#### Selected text:
● ● ● ●

Mậu was mainly responsible for stifling anti-government sentiment. Saigon newspapers, which been able to operate liberally in the post-Diệm era, reported that the junta was paralysed because all twelve generals in the MRC had equal power. They strongly attacked Prime Minister Nguyễn Ngọc Thơ, accusing his civilian government of being "tools" of the MRC. They also questioned Thơ's activities under Diệm's presidency, accusing him of personally benefiting from corruption under Diệm's land policy. Mậu's ministry had already circulated a long list of topics which could not be reported. Thơ could no longer tolerate what was being reported about him. He called journalists into his office and assailed them for what he regarded as inaccurate, irresponsible and disloyal reporting. Thơ accused them of lying, and claimed one of the journalists was a communist while another was a drug addict. He said that his administration would "take steps to meet the situation" if the media did not behave responsibly. The next day Mậu's ministry closed down three newspapers for "disloyalty". During this time, Mậu enacted the "Golden Rules" to govern media conduct: Do not promote Communism or neutralism. Do not endanger national security or the army's morale. Do not spread false news of any kind. Do not slander individuals. Do not bolster vices.

==1964 coup==

Disgruntled, Mậu began recruiting for a coup against Minh's MRC, sounding out exiles in Cambodia and France as well as those who had returned after the overthrow of Diệm. Mậu started by targeting General Khánh, who was moved from II Corps to I Corps in the far north of South Vietnam. This, it was speculated, was to keep him far away from Saigon. This was contrary to Khánh's request for a transfer to the Mekong Delta close to Saigon. Khánh made no attempt to hide his anger at not being given a more important job by the MRC. Khánh had long been regarded as an ambitious and unscrupulous officer by his colleagues, and he had a reputation for switching sides in high-level disputes for personal gain.

● ● ● ●

#### Extracted data:
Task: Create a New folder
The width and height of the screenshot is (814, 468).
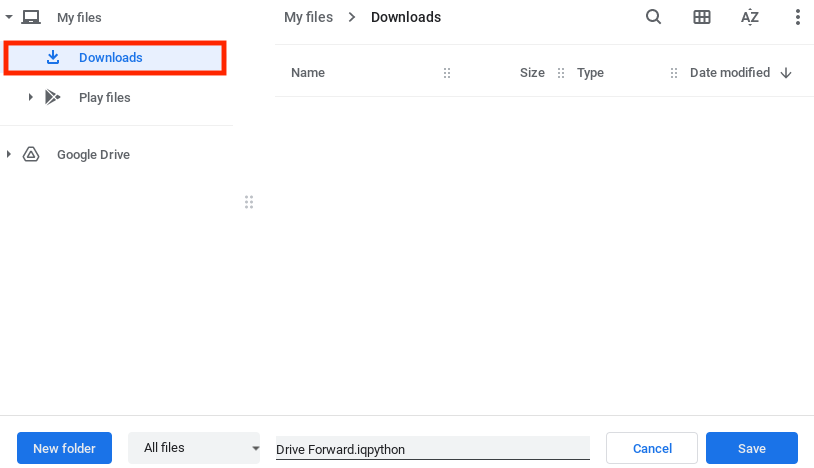Action: pyautogui.click(x=64, y=448)
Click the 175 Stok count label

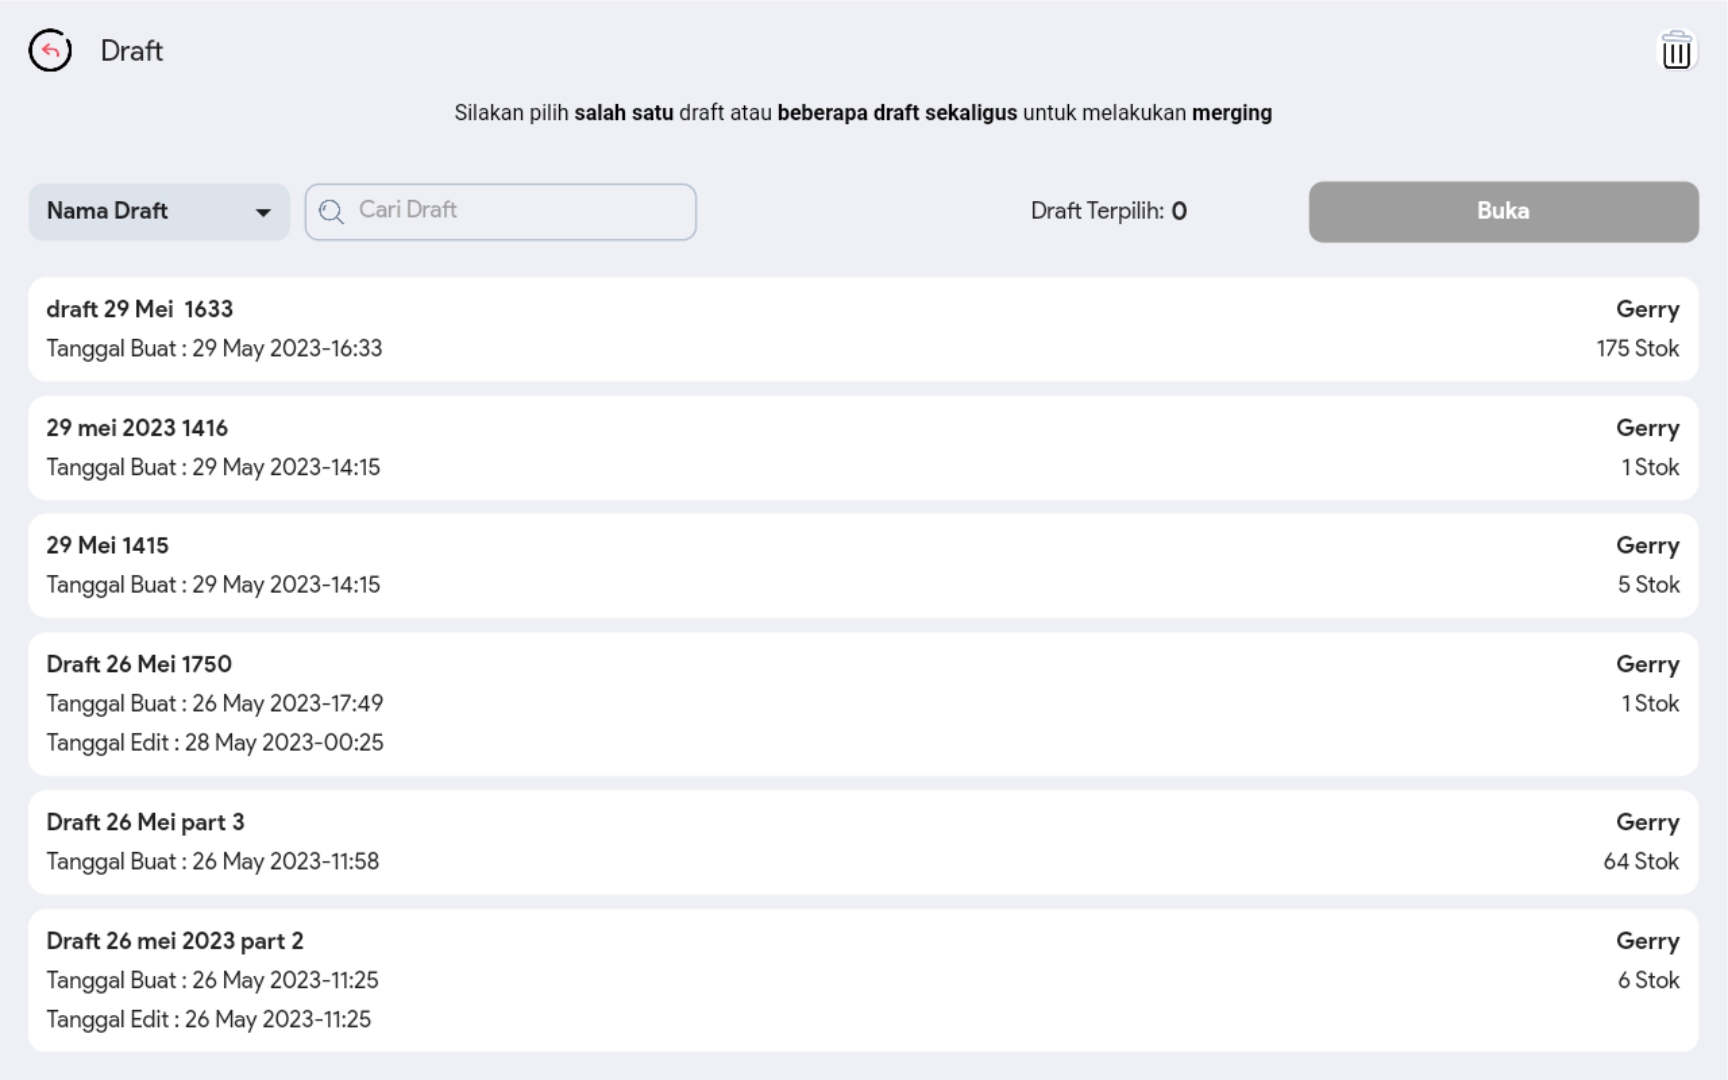[x=1637, y=349]
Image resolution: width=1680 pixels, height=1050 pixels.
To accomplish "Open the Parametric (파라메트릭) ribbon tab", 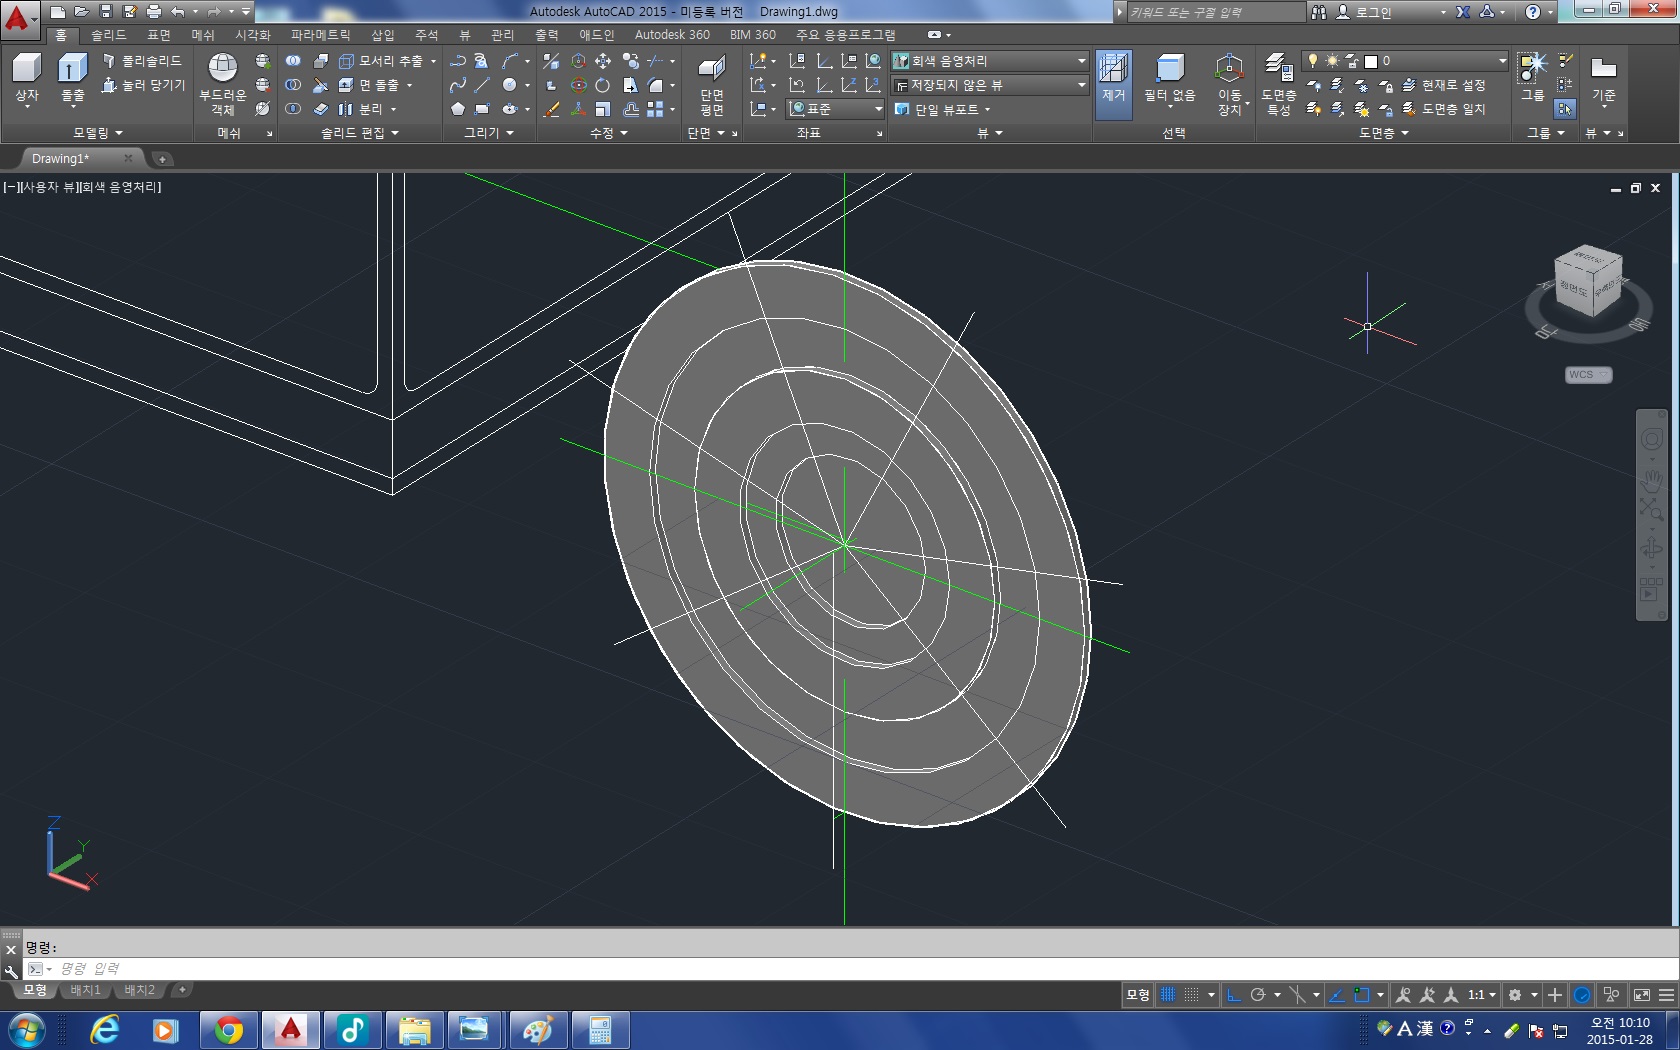I will point(320,35).
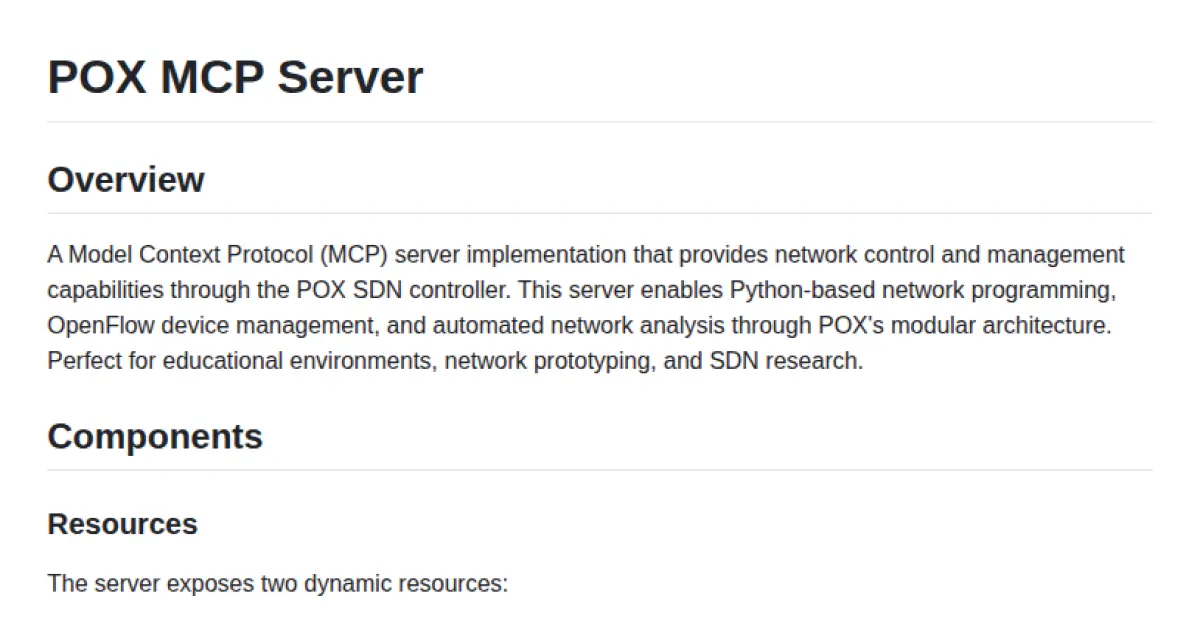Select the Overview heading
1200x630 pixels.
coord(125,181)
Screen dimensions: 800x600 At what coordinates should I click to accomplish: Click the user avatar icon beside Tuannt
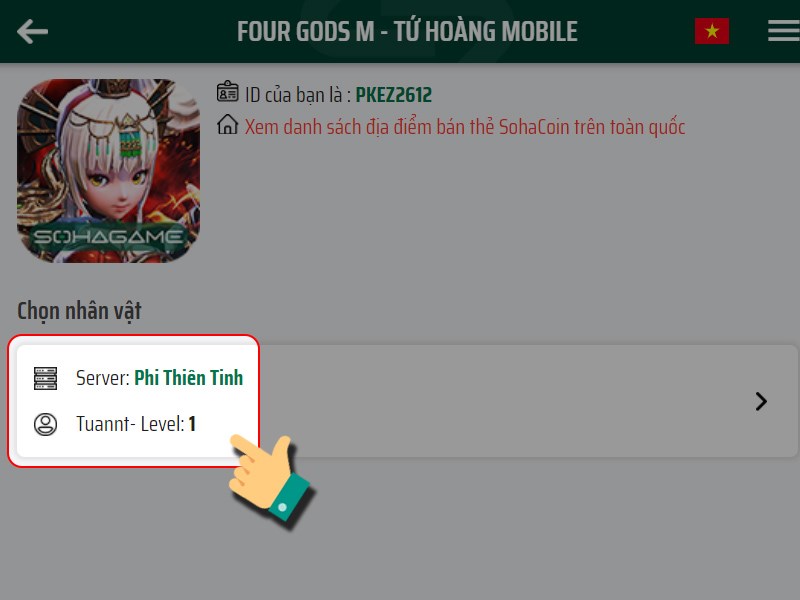(x=45, y=424)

● ● ● ●

#### Exercise goal:
Using the text about Mậu and the 1964 coup, say whether each statement agrees with it, answering yes or no and quoting the deciding words exactly. (a) Mậu's ministry shut down three newspapers the day after Thơ confronted the journalists. (b) Khánh was transferred to the Mekong Delta, as he had asked. (c) Saigon newspapers reported that the MRC had twelve generals with equal power.

#### Written response:
(a) Yes: "The next day Mậu's ministry closed down three newspapers for "disloyalty"."
(b) No: "This was contrary to Khánh's request for a transfer to the Mekong Delta close to Saigon."
(c) Yes: "all twelve generals in the MRC had equal power"